Ein Tag. Ich hätte nicht gewettet, dass dieser Tag in der Form stattfindet, aber umso schöner.
Nach mehreren Telefonaten war ich mit Claudi verabredet. Nicht in der Quer- oder Wagnergasse, sondern einfach abwechslungsreich im schönen Dortmund-Kirchlinden.  Mit durchmischten Gefühlen fuhr ich die A45 Richtung Hafen. In der letzten Zeit war die Kommunikation in Schieflage geraten und meine Verbesserungsversuche bisher nicht vernommen. Nachdem ich den Lockenkopf abgeholt habe, musste ich ihr natürlich mein Lieblingsstation im Ruhrgebiet zeigen, das Ruhrstadion in Bochum. Über das Planetatium und Bergbaumuseum ging unsere Tour in einen entspannenden Park in Herne. Dort spazierten wir eine Weile und hatten Gelegenheit, etwas über vorgefallene Dinge zu reden. Ich bin mir nicht sicher, ob wir dasselbe mitnehmen, aber schön wars allemal. Im Anschluss fuhren wir durch Gelsenkirchen.

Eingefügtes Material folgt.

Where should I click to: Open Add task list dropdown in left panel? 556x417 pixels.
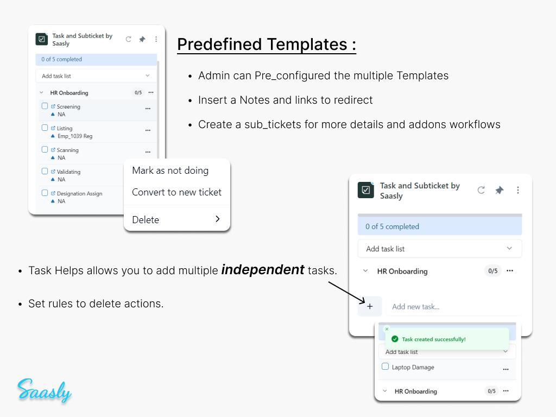pos(96,76)
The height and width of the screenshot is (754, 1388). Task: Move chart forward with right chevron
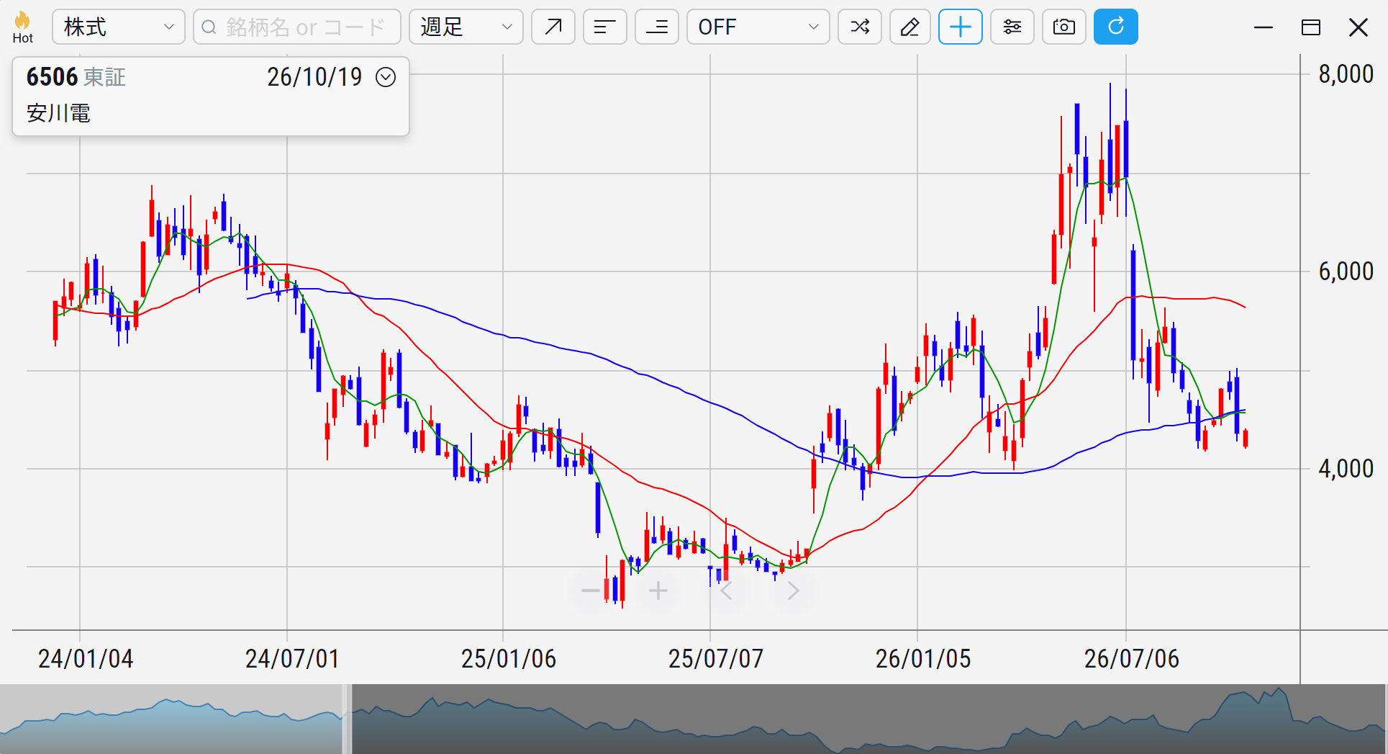tap(793, 591)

Nach zu viel Blau-Weiß sollte es ins CentrO (Neue Mitte) nach Oberhausen gehen. Das mittlerweile größte Einkaufszentrum Europas ist eine Art Paradies. Und das nicht nur im Vergleich zur alten Mitte, sondern in vielerlei Hinsicht. Heute habe ich das anschließende Metronom-Theater in seiner volle Güte wahrgenommen. Der Reiz zu einem „Tanz der Vampire“ ist auf jeden Fall gestiegen. Nach leckeren Holländischen Pommes in der ***-***-Oase sammelten wir Eindrücke des Kapitalismus und den in ihm gefangenen Gästen. Das hier vieles anders ist, wurde mir nochmal richtig bewusst. Das vieles nicht schlecht ist/sein muss, ist wohl klar.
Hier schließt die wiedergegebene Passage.